Contact 94
- Lessay; France;
- Broadcast area: Normandy and Channel Islands
- Frequencies: 94.4, 93.8, 94.6 and 97.7 MHz

Programming
- Languages: English and French

History
- First air date: 5 September 1988
- Last air date: 29 November 1991

= Contact 94 =

Contact 94 was a radio station that broadcast from Lessay in Northern France to Normandy and the Channel Islands between September 1988 and November 1991. The station broadcast on various frequencies during its time on air, including 94.4 FM, 93.8 FM, 94.6 FM and 97.7 FM.

==Launch==
Contact 94 launched at 6 am GMT on 5 September 1988 by former Radio Caroline disc jockey, Kevin Turner. The first song played was "Good Day Sunshine" by The Beatles.

==History==
Whilst the station was to broadcast Radio Nova, via satellite, overnight and the equipment had arrived in advance of the launch, the engineer who had been due to install the equipment was stuck in Jersey due to a heavy fog. On the opening night therefore Paul Easton broadcast between 11 pm and 3 am, with a sustaining music tape filling the remaining hours until resumption of live programming the following morning.

Contact 94 carried the UK sustaining service Supergold overnight from November 1988 until February 1989.

On 3 February 1989 the station went off air on 97.7 MHz. Rumours surfaced that this was an enforced closure by the French police pending an investigation by the authorities regarding whether the station was a 'pirate'. It was decided by regional courts that the station was broadcasting illegally and transmission equipment was confiscated. An appeal was successful in overturning this ruling and the station returned to the air.

The station used a 950 MHz link between the studios at Lessay and its transmitter and one humorous incident in the stations history was when this signal was overcome by the ETACS analogue mobile phone signals on the island operated by Jersey Telecom in collaboration with Cellnet, the result being that some local mobile telephone calls were in fact broadcast on Contact 94's FM frequencies.

==Broadcast==
The programming schedules of Contact 94 were published in both the CTV Times and the Jersey Evening Post.

===Studios===
The station had a complex of two studios, based above the La Campagnette restaurant in Lessay, Normandy. The building was owned by station backer Alain Tardiff.

===Frequencies===
During its time on the air, Contact 94 broadcast on various frequencies. The original frequency was 94.4 MHz, but the station later changed frequencies and was at various points heard on 93.8, 94.6 and 97.7 MHz. The reason for these multiple changes was never given. The 94.6 MHz frequency was the most problematic, being very close to BBC Radio 3's Jersey frequency of 94.8 MHz.
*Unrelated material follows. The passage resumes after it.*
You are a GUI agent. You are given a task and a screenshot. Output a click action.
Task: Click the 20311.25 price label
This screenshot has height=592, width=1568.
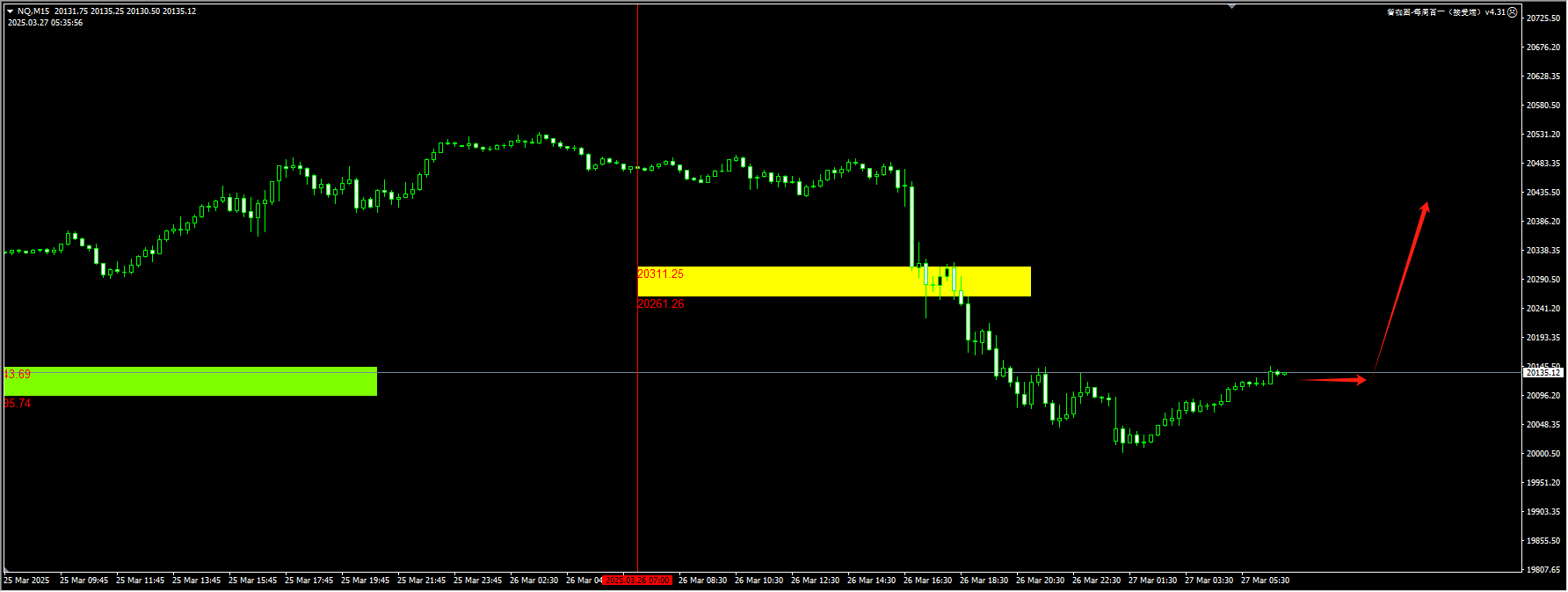[x=660, y=274]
The station broadcast using an 80 kW transmitter.

==Output==
The station broadcast twenty four hours a day at launch and this was a combination of twenty hours in English, with the remaining four hours broadcast in French. English broadcasts were produced by the station between 6 am and 8 pm, French transmissions followed this and the overnight hours were provided via satellite by Radio Nova.

===News programming===
News bulletins were provided hourly from launch and were originally in conjunction with Independent Radio News. From March 1990 news output was provided in conjunction with the short-lived Astra satellite service of ITN Radio News.

===Advertising===
Local advertising sales for the station were originally handled by a company set up by a former director of the Guernsey-based marketing and advertising agency Wallace Barnaby; Malcolm Corrigan. Corrigan also worked for Contact 94. While national (UK) sales for the station were handled by Independent Radio Sales, a subsidiary of Crown Communications, who also dealt with advertising sales for other 'off-shore' stations; Manx Radio and Radio Gibraltar. IRS even went as far as offering a special rate card for those wishing to advertise on the 'offshore' stations they represented. In August 1991, the station switched its national sales representation to a new company The Satellite and Radio Sales Company which had been set up by Gary Miele, former Sales Director at Kiss FM.

===Jingle packages===
- Package 1 (1988) – Alfasound
- Breakthrough (1990) - JAM Creative Productions

The station's jingle package was a resing of the 'Latest Hits, Greatest Memories' jingle package, originally created for Beacon Radio in England.

==Staff==

===Presenters===
Included:

- Dave Asher
- John Bennett
- Phil (Hopcyn) Bird
- Danielle Berrou
- David Brown
- Max Buchannon
- Fabrice Collet

- "Steaming" Steve Cromby
- Alex Dyke
- Paul Easton
- Gavin Ford
- Paul Gledhill
- Richard Harding
- Rob Harrison

- François Head
- Caroline Martin
- Mark Matthews
- Liam Mayclem
- Neil McLeod
- Colin Nixon
- Chris Pearson

- Alex Ritson
- Steve Ryan
- Steve Satan
- Tim Smith
- Kevin Turner
- Jon Tyler

===Station Staff===

At launch, the station staff were led by Peter MacFarlane who had previously worked for the Portsmouth and Southampton Independent Local Radio station; Ocean Sound.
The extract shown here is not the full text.